▸ Exercise objective: Show each line of the rows below that contains the string "screenshot". Count only matches with the same case.

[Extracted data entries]
################
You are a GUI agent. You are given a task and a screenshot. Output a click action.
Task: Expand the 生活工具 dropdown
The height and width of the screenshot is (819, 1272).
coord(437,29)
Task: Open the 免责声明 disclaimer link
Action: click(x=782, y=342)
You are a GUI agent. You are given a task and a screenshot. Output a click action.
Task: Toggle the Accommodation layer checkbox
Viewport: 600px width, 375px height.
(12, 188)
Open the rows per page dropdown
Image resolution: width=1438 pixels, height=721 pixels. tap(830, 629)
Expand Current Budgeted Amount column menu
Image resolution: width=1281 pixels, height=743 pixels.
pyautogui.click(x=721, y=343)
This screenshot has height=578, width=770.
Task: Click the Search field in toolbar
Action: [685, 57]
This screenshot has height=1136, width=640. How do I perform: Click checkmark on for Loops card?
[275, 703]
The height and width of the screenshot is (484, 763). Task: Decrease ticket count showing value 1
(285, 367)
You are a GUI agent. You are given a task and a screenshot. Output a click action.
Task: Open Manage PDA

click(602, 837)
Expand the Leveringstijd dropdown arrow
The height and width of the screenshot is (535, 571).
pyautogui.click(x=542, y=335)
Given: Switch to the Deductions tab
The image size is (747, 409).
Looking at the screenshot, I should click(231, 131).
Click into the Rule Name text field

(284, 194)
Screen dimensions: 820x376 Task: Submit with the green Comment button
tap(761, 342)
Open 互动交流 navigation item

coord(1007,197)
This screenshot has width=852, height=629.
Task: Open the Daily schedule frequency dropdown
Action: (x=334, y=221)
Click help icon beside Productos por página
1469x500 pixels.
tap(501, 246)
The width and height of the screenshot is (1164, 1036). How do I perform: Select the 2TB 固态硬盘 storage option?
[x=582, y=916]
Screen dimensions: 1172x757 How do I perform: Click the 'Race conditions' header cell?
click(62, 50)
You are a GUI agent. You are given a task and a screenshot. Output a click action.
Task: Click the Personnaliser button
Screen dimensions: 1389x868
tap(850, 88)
################
▸ Answer to the problem:
You are a GUI agent. You are given a task and a screenshot. Output a click action.
The height and width of the screenshot is (819, 1272).
You are a GUI agent. You are given a task and a screenshot. Output a click action.
This screenshot has height=578, width=770.
This screenshot has height=1136, width=640. How do I perform: Click checkmark on for Loops card?
The height and width of the screenshot is (484, 763). Task: Decrease ticket count showing value 1
You are a GUI agent. You are given a task and a screenshot. Output a click action.
The height and width of the screenshot is (535, 571).
Looking at the screenshot, I should click(231, 131).
This screenshot has width=852, height=629.
The width and height of the screenshot is (1164, 1036). How do I perform: Select the 2TB 固态硬盘 storage option?
You are a GUI agent. You are given a task and a screenshot. Output a click action.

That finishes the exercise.